Hal tersebut disampaikan oleh Seto Harianto mengawali materi Bimbingan Teknis bagi Peserta Pemilihan Umum Legislatif (Pileg) Tahun 2014, di gedung Pusat Pendidikan Pancasila dan Konstitusi Mahkamah Konstitusi, Cisarua, Bogor, Jumat (17/01) malam. Kali ini giliran Partai Amanat Nasional (PAN) menjadi peserta kedelapan dalam acara bimtek yang bertajuk \"Pendidikan dan Pelatihan Penyelesaian Perkara Perselisihan Hasil Pemilu Legislatif 2014\".
\"Konsep utama yang terkandung dalam Pancasila sebagai philosofische grondslag (dasar filosofi) yang hakikatnya merupakan konsep utama tentang kehidupan bermasyarakat, berbangsa, dan bernegara yang dianggap paling tepat dan paling baik untuk rakyat dan negara Indonesia,\" papar anggota MPR tahun 2004-2009 ini.
Seto juga mengatakan bahwa Pancasila yang dituangkan dalam Pembukaan kemudian dijabarkan dalam pasal pasal batang tubuh UUD dan Pancasila menjadi dasar negara dan menjadi pokok fundamental negara. Dengan demikian, maka peraturan perundang-undangan tidak boleh bertentangan dengan dasar negara tersebut.
\"Apakah peraturan pemilihan umum saat ini sudah sesuai dengan Pancasila. Karena banyak sekali yang melanggar dalam pemilihan umum, antara lain adalah suara terbanyak perorangan, sehingga prinsip semua buat semua menjadi prinsip dari dasar falsafah tersebut,\" jelas Seto.

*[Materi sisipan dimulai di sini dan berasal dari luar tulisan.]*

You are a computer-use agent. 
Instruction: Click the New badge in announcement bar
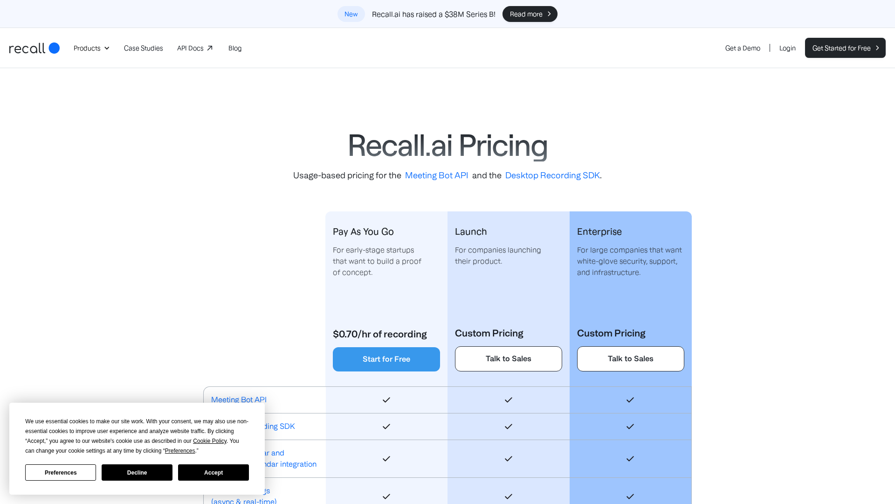tap(351, 14)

Dalam penyelenggaraan Pemilu yang sesuai dengan Pancasila, Pemilu merupakan perwujudan kedaulatan rakyat yang menerapkan prinsip one man one vote. Namun, dalam kerangka Pancasila, prinsip one man one vote tersebut diselaraskan dengan cita negara kekeluargaan. Oleh karena itu, Pemilu bukan tujuan bernegara, tetapi sarana perwujudan kedaulatan rakyat dalam rangka terwujudnya kesejahteraan rakyat yang adil dan merata. \"Pemilu bukanlah ajang saling menguntungkan seseorang atau sekelompok orang, atau dikarenakan adanya rasa hutang budi yang berujung merugikan orang banyak dan negara,\" tegasnya.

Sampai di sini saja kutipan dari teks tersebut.